En literatura, Luis Alfredo Martínez (1869-1909) introdujo el movimiento realista. Nacido en el seno de una familia numerosa, fue expulsado de la escuela por su indisciplina, por lo que su padre decidió hacerle trabajar como agricultor en una de sus granjas. Fue allí donde se convirtió en un escritor en ciernes, y quizás fue allí donde comenzó a desarrollar la idea de A la

costa, considerada su obra maestra. Más allá de la triste historia de Salvador, es un verdadero fresco ecuatoriano el que elabora, lúcido y acerado incluso en su escritura, un mundo alejado del lirismo de Mera.
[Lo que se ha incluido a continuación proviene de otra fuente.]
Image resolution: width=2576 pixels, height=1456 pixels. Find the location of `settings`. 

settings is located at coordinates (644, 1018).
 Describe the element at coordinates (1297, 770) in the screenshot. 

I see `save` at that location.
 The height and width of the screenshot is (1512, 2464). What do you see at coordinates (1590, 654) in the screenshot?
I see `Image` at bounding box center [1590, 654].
Si con José de la Cuadra (Los Sangurimas, 1934) el realismo se vuelve mágico, el tono se endurece con ciertos escritores que utilizan su voz para denunciar hechos históricos, Joaquín Gallegos Lara, en Las Cruces sobre el agua, relata la huelga general de 1922 en Guayaquil, y Nelson Estupiñán Bass, que fue preseleccionado para el Premio Nobel de Literatura en 1997, en Cuando los guayacanes florecían, evoca la guerra de guerrillas tras el asesinato del presidente Eloy Alfaro. Por su parte, Jorge Icaza (1906-1978) explora la delicada y dolorosa cuestión de la identidad indígena, sobre todo en L'Homme de Quito, traducido al francés por Albin Michel en 1993, pero ahora lamentablemente agotado, y aún más en Huasipungo, publicado en 1934, novela en la que se ilustran las masacres de las que fueron víctimas las poblaciones indígenas. También hay que mencionar a Alfredo Pareja Díez-Canseco (1908-1993), que también se integró en el Grupo de Guayaquil, cuyas novelas Baldomera y Las tres ratas complementan perfectamente la obra de su hermano mayor, o a Humberto Salvador Guerra (1909-1982), que con En la ciudad he perdido una novela

... demuestra hasta qué punto respondía a las exigencias del realismo social mientras coqueteaba con las vanguardias. Adalberto Ortiz (1914-2003) combinó a la perfección estos dos enfoques gracias a un lenguaje colorista que se desmarcó de los códigos vigentes, lo que le valió el Premio Eugenio Espejo en 1995. Con espíritu de clan, las nuevas generaciones siguen explorando los límites de la literatura, siendo el tzantzismo iniciado por Marco Muñoz y Ulises Estrella un perfecto ejemplo de ello, ya que este grupo reuniría a escritores tan importantes como Jorge Enrique Adoum(Entre Marx y una mujer desnuda, 1976) o Abdón Ubidia(Sueño de lobo, 1986). Otros dejaron su propia huella en la época, como Jorge Dávila Vázquez, que alteró el orden establecido con la atrevida -en forma y contenido- María Joaquina en la vida y en la muerte (1976), o Alicia Yánez Cossió, nacida en 1928, que vivió mucho tiempo en Cuba, pero fue la primera mujer en recibir el Premio Eugenio Espejo (2008) por su poesía(De la sangre y del tiempo) y sus novelas(Bruna, Soroche y los tíos) Con la nueva generación, la literatura ecuatoriana tiende a feminizarse, como demuestra el éxito de María Fernanda Espinosa -que también ocupa el prestigioso cargo de presidenta de la Asamblea General de la ONU-, que recibió el Premio Nacional de Poesía por Caymándote, una colección en la que afinó su poesía medio erótica y medio ecológica. En cuanto a Gabriela Alemán, también representativa de estas nuevas perspectivas, está siendo descubierta por fin en francés gracias a la labor de traducción de la editorial marsellesa L'Atinoir, que ha publicado La Mort siffle un blues, una sorprendente colección de relatos. Por último, Rocío Durán Barba, periodista nacida en Quito en 1956, pero viajera incansable, se ha convertido en una de las mayores portavoces de las preocupaciones contemporáneas de su país natal. Su ensayo Himno a la eterna primavera (Éditions Caractères) se publicó con motivo del bicentenario de la independencia de Ecuador.